Your instructions: Word for word, return every record that follows.

━━━━━ Record excerpts

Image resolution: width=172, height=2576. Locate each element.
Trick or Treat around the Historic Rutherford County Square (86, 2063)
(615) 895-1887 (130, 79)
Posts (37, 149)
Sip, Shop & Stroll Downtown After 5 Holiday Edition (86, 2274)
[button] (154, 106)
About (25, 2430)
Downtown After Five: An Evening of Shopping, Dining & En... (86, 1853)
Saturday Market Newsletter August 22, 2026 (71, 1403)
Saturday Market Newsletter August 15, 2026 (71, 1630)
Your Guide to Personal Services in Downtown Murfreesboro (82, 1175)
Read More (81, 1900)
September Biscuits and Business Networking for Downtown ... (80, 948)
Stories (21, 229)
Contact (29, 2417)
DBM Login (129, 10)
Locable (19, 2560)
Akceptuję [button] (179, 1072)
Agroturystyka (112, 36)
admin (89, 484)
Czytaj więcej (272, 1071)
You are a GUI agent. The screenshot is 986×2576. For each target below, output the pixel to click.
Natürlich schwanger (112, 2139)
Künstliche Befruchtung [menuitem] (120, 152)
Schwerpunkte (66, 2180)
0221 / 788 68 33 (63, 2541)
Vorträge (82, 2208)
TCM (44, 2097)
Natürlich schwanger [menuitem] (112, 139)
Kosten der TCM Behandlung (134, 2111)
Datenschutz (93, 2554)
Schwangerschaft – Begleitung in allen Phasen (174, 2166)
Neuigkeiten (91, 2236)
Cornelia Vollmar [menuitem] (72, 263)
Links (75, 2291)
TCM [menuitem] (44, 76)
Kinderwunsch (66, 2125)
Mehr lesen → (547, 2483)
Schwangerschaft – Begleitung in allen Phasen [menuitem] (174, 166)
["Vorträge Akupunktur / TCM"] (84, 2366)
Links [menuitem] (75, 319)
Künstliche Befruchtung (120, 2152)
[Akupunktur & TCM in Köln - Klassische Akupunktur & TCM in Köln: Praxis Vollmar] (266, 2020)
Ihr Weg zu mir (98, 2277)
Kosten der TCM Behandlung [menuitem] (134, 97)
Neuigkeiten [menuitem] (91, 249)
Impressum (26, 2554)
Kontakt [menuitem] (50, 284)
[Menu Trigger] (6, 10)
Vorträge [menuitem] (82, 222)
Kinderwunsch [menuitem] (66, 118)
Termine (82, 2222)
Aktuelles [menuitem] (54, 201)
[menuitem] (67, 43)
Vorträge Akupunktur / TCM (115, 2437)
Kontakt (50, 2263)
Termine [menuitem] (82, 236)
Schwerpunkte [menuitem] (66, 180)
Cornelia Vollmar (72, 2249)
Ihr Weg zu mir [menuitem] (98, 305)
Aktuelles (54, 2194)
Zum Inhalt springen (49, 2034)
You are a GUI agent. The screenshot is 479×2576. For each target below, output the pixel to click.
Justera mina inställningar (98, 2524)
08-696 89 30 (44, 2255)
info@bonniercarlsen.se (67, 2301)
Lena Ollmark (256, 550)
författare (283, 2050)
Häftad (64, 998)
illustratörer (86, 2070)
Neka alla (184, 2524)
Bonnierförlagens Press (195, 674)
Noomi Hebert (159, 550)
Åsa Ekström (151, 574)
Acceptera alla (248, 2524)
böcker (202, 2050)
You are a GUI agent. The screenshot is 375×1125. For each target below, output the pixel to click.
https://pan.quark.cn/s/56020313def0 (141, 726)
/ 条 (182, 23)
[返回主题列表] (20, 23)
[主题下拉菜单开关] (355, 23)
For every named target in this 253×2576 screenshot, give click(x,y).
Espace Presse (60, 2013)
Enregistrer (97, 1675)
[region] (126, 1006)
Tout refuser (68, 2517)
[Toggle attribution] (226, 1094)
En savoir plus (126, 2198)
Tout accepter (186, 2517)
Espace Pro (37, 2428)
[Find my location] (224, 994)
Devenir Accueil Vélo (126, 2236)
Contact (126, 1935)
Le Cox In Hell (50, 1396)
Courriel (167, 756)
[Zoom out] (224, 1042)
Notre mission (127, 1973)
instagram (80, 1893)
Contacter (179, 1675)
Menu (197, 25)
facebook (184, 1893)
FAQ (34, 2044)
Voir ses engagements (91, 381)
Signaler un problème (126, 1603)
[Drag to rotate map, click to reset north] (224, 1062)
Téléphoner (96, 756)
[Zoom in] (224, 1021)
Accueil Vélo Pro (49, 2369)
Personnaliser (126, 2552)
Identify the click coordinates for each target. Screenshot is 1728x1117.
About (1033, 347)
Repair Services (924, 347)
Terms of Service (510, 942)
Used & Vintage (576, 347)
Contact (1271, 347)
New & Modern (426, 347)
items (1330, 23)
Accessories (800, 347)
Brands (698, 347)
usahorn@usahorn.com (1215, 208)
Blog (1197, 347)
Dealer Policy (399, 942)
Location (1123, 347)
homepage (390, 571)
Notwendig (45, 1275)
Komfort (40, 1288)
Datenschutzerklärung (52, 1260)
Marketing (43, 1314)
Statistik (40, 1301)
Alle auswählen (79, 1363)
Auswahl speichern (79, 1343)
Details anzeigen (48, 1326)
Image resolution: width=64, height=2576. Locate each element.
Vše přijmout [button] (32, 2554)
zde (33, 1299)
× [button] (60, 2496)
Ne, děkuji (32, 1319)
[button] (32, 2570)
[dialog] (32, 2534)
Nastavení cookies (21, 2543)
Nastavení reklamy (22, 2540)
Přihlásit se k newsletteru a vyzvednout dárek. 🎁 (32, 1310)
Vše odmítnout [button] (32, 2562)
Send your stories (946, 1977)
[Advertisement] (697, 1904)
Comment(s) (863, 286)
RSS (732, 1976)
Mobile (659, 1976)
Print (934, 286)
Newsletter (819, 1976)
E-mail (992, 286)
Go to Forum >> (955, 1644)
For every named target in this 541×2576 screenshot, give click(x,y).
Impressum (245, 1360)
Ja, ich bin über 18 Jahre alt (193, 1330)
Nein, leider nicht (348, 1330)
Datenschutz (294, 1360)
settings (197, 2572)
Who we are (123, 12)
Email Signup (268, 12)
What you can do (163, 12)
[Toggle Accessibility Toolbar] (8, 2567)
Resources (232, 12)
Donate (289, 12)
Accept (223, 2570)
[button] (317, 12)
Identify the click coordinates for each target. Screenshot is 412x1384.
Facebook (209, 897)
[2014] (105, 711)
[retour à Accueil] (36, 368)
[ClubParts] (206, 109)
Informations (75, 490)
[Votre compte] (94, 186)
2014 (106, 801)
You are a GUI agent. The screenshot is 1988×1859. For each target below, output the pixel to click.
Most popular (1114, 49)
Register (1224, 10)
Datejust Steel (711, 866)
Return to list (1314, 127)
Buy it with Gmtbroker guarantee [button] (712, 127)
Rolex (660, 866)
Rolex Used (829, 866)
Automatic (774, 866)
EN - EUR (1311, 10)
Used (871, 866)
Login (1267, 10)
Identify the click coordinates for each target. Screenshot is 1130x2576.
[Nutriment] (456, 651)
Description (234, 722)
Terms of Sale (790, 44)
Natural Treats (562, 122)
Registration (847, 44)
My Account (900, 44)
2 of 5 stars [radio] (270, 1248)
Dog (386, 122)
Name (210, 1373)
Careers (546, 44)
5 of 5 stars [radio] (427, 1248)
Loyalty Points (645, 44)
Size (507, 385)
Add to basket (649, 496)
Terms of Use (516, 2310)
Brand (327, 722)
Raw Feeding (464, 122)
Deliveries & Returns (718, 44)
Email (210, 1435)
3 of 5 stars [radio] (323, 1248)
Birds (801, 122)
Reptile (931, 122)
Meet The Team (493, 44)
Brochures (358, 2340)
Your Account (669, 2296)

━━━━━━━━━━

Task answer:
Image resolution: width=172, height=2576. Locate each element.
Trick or Treat around the Historic Rutherford County Square (86, 2063)
(615) 895-1887 (130, 79)
Posts (37, 149)
Sip, Shop & Stroll Downtown After 5 Holiday Edition (86, 2274)
[button] (154, 106)
About (25, 2430)
Downtown After Five: An Evening of Shopping, Dining & En... (86, 1853)
Saturday Market Newsletter August 22, 2026 (71, 1403)
Saturday Market Newsletter August 15, 2026 (71, 1630)
Your Guide to Personal Services in Downtown Murfreesboro (82, 1175)
Read More (81, 1900)
September Biscuits and Business Networking for Downtown ... (80, 948)
Stories (21, 229)
Contact (29, 2417)
DBM Login (129, 10)
Locable (19, 2560)
Akceptuję [button] (179, 1072)
Agroturystyka (112, 36)
admin (89, 484)
Czytaj więcej (272, 1071)
You are a GUI agent. The screenshot is 986×2576. For each target below, output the pixel to click.
Natürlich schwanger (112, 2139)
Künstliche Befruchtung [menuitem] (120, 152)
Schwerpunkte (66, 2180)
0221 / 788 68 33 (63, 2541)
Vorträge (82, 2208)
TCM (44, 2097)
Natürlich schwanger [menuitem] (112, 139)
Kosten der TCM Behandlung (134, 2111)
Datenschutz (93, 2554)
Schwangerschaft – Begleitung in allen Phasen (174, 2166)
Neuigkeiten (91, 2236)
Cornelia Vollmar [menuitem] (72, 263)
Links (75, 2291)
TCM [menuitem] (44, 76)
Kinderwunsch (66, 2125)
Mehr lesen → (547, 2483)
Schwangerschaft – Begleitung in allen Phasen [menuitem] (174, 166)
["Vorträge Akupunktur / TCM"] (84, 2366)
Links [menuitem] (75, 319)
Künstliche Befruchtung (120, 2152)
[Akupunktur & TCM in Köln - Klassische Akupunktur & TCM in Köln: Praxis Vollmar] (266, 2020)
Ihr Weg zu mir (98, 2277)
Kosten der TCM Behandlung [menuitem] (134, 97)
Neuigkeiten [menuitem] (91, 249)
Impressum (26, 2554)
Kontakt [menuitem] (50, 284)
[Menu Trigger] (6, 10)
Vorträge [menuitem] (82, 222)
Kinderwunsch [menuitem] (66, 118)
Termine (82, 2222)
Aktuelles [menuitem] (54, 201)
[menuitem] (67, 43)
Vorträge Akupunktur / TCM (115, 2437)
Kontakt (50, 2263)
Termine [menuitem] (82, 236)
Schwerpunkte [menuitem] (66, 180)
Cornelia Vollmar (72, 2249)
Ihr Weg zu mir [menuitem] (98, 305)
Aktuelles (54, 2194)
Zum Inhalt springen (49, 2034)
You are a GUI agent. The screenshot is 479×2576. For each target below, output the pixel to click.
Justera mina inställningar (98, 2524)
08-696 89 30 (44, 2255)
info@bonniercarlsen.se (67, 2301)
Lena Ollmark (256, 550)
författare (283, 2050)
Häftad (64, 998)
illustratörer (86, 2070)
Neka alla (184, 2524)
Bonnierförlagens Press (195, 674)
Noomi Hebert (159, 550)
Åsa Ekström (151, 574)
Acceptera alla (248, 2524)
böcker (202, 2050)
You are a GUI agent. The screenshot is 375×1125. For each target below, output the pixel to click.
https://pan.quark.cn/s/56020313def0 (141, 726)
/ 条 (182, 23)
[返回主题列表] (20, 23)
[主题下拉菜单开关] (355, 23)
For every named target in this 253×2576 screenshot, give click(x,y).
Espace Presse (60, 2013)
Enregistrer (97, 1675)
[region] (126, 1006)
Tout refuser (68, 2517)
[Toggle attribution] (226, 1094)
En savoir plus (126, 2198)
Tout accepter (186, 2517)
Espace Pro (37, 2428)
[Find my location] (224, 994)
Devenir Accueil Vélo (126, 2236)
Contact (126, 1935)
Le Cox In Hell (50, 1396)
Courriel (167, 756)
[Zoom out] (224, 1042)
Notre mission (127, 1973)
instagram (80, 1893)
Contacter (179, 1675)
Menu (197, 25)
facebook (184, 1893)
FAQ (34, 2044)
Voir ses engagements (91, 381)
Signaler un problème (126, 1603)
[Drag to rotate map, click to reset north] (224, 1062)
Téléphoner (96, 756)
[Zoom in] (224, 1021)
Accueil Vélo Pro (49, 2369)
Personnaliser (126, 2552)
Identify the click coordinates for each target. Screenshot is 1728x1117.
About (1033, 347)
Repair Services (924, 347)
Terms of Service (510, 942)
Used & Vintage (576, 347)
Contact (1271, 347)
New & Modern (426, 347)
items (1330, 23)
Accessories (800, 347)
Brands (698, 347)
usahorn@usahorn.com (1215, 208)
Blog (1197, 347)
Dealer Policy (399, 942)
Location (1123, 347)
homepage (390, 571)
Notwendig (45, 1275)
Komfort (40, 1288)
Datenschutzerklärung (52, 1260)
Marketing (43, 1314)
Statistik (40, 1301)
Alle auswählen (79, 1363)
Auswahl speichern (79, 1343)
Details anzeigen (48, 1326)
Image resolution: width=64, height=2576. Locate each element.
Vše přijmout [button] (32, 2554)
zde (33, 1299)
× [button] (60, 2496)
Ne, děkuji (32, 1319)
[button] (32, 2570)
[dialog] (32, 2534)
Nastavení cookies (21, 2543)
Nastavení reklamy (22, 2540)
Přihlásit se k newsletteru a vyzvednout dárek. 🎁 (32, 1310)
Vše odmítnout [button] (32, 2562)
Send your stories (946, 1977)
[Advertisement] (697, 1904)
Comment(s) (863, 286)
RSS (732, 1976)
Mobile (659, 1976)
Print (934, 286)
Newsletter (819, 1976)
E-mail (992, 286)
Go to Forum >> (955, 1644)
For every named target in this 541×2576 screenshot, give click(x,y).
Impressum (245, 1360)
Ja, ich bin über 18 Jahre alt (193, 1330)
Nein, leider nicht (348, 1330)
Datenschutz (294, 1360)
settings (197, 2572)
Who we are (123, 12)
Email Signup (268, 12)
What you can do (163, 12)
[Toggle Accessibility Toolbar] (8, 2567)
Resources (232, 12)
Donate (289, 12)
Accept (223, 2570)
[button] (317, 12)
Identify the click coordinates for each target. Screenshot is 412x1384.
Facebook (209, 897)
[2014] (105, 711)
[retour à Accueil] (36, 368)
[ClubParts] (206, 109)
Informations (75, 490)
[Votre compte] (94, 186)
2014 (106, 801)
You are a GUI agent. The screenshot is 1988×1859. For each target below, output the pixel to click.
Most popular (1114, 49)
Register (1224, 10)
Datejust Steel (711, 866)
Return to list (1314, 127)
Buy it with Gmtbroker guarantee [button] (712, 127)
Rolex (660, 866)
Rolex Used (829, 866)
Automatic (774, 866)
EN - EUR (1311, 10)
Used (871, 866)
Login (1267, 10)
Identify the click coordinates for each target. Screenshot is 1130x2576.
[Nutriment] (456, 651)
Description (234, 722)
Terms of Sale (790, 44)
Natural Treats (562, 122)
Registration (847, 44)
My Account (900, 44)
2 of 5 stars [radio] (270, 1248)
Dog (386, 122)
Name (210, 1373)
Careers (546, 44)
5 of 5 stars [radio] (427, 1248)
Loyalty Points (645, 44)
Size (507, 385)
Add to basket (649, 496)
Terms of Use (516, 2310)
Brand (327, 722)
Raw Feeding (464, 122)
Deliveries & Returns (718, 44)
Email (210, 1435)
3 of 5 stars [radio] (323, 1248)
Birds (801, 122)
Reptile (931, 122)
Meet The Team (493, 44)
Brochures (358, 2340)
Your Account (669, 2296)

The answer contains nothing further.